TLR-mediated aggresome-like induced structures comprise antimicrobial peptides and attenuate intracellular bacterial survival

Abstract

Abstract Immune cells employ diverse mechanisms for host defense against pathogens. Macrophages and dendritic cells, in response to toll-like receptor (TLR) activation, assemble aggresome-like induced structures (ALIS). Our group has previously shown that engagement of TLR4 transcriptionally upregulates p62/sequestome1, which in turn assembles ALIS along with LC3 and ubiquitin. We have demonstrated that TLR4 mediated autophagy is, in fact, selective autophagy of ALIS. We hypothesize that TLR-mediated autophagy and ALIS contribute to host-defense. Here we show that ALIS are not only assembled in macrophages upon exposure to several types of bacteria, but these structures are associated with pathogen-containing phagosomes.

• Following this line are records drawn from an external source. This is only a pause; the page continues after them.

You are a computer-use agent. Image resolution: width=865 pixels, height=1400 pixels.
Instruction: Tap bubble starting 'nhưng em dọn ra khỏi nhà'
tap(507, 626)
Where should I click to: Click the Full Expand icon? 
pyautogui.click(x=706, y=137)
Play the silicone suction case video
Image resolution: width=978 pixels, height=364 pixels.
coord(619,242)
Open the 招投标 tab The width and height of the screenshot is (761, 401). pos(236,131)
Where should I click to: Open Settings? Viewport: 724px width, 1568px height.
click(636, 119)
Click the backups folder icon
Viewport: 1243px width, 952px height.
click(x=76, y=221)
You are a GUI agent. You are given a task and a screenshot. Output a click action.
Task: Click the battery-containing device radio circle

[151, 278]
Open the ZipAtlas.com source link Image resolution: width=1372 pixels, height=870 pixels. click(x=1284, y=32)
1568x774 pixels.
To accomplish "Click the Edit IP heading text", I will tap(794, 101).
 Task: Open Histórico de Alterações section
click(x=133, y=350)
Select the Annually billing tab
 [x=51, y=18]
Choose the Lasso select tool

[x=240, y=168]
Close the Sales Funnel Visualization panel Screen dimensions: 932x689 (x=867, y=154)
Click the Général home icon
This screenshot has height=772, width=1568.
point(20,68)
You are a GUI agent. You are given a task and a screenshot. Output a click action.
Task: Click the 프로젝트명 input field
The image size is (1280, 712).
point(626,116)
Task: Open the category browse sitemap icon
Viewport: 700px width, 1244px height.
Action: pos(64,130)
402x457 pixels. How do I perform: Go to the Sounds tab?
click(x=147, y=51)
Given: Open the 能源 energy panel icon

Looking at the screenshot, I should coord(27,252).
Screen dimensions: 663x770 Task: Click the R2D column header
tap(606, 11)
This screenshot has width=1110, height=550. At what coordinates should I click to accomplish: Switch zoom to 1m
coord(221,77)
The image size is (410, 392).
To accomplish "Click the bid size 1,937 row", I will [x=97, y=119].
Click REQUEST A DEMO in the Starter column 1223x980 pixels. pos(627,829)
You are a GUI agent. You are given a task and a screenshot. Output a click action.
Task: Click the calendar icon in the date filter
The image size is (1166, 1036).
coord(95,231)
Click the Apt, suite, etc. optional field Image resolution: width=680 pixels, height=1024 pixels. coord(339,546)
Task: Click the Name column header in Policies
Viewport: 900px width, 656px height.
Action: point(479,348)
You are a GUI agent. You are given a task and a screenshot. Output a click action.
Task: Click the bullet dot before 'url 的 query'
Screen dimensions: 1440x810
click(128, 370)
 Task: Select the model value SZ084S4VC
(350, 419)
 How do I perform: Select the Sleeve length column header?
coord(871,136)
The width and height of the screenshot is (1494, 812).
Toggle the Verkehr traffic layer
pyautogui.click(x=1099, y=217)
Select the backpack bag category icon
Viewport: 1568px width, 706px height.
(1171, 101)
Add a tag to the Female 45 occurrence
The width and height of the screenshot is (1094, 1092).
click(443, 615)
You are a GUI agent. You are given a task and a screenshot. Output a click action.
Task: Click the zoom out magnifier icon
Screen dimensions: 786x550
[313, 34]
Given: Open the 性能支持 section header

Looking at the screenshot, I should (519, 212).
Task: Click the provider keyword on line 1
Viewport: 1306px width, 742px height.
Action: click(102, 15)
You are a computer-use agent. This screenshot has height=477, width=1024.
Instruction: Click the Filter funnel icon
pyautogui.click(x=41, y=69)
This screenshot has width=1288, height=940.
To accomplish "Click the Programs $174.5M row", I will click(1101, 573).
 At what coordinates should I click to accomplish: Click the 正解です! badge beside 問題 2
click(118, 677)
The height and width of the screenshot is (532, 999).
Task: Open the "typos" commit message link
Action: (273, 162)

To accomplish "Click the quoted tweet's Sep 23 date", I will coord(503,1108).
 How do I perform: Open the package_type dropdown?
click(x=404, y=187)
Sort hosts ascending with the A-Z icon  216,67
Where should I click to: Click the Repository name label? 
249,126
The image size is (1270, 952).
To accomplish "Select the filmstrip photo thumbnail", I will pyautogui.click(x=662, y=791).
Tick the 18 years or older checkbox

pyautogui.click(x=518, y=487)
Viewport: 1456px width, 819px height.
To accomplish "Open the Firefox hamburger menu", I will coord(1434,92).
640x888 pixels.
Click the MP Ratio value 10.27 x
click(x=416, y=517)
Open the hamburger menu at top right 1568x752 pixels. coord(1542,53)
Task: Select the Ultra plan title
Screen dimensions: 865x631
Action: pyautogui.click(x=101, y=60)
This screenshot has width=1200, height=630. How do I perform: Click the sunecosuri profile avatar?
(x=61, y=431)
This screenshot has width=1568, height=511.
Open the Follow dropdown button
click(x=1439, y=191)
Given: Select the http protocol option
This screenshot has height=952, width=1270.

Importantly, we also present evidence of increased bacterial burden in cells, in which formation of ALIS is prevented with p62 specific siRNA. To gain more insight into the assembly of the constituents of ALIS, we have employed 3D super-resolution structured illumination microscopy (3D SR-SIM) and mass-spectrometric analyses. Ultra-structural analyses by 3D SR-SIM of known constituents of ALIS (namely p62, ubiquitin and LC3) reveals that ALIS are organized structures with distinct patterns of alignment. Furthermore, mass spectrometric analyses of ALIS identified, among others, several proteins of known antimicrobial properties. We have validated mass spectrometry analysis data by testing the association of some of these molecules (Bst2, IFITM2 and IFITM3) with ALIS and the phagocytosed bacteria. Thus, we surmise the enrichment of AMPs in ALIS leads to their delivery to bacteria-containing phagosomes and to restrict the bacteria in host cells. Our findings in this paper support hitherto unknown functions of ALIS in host-defense.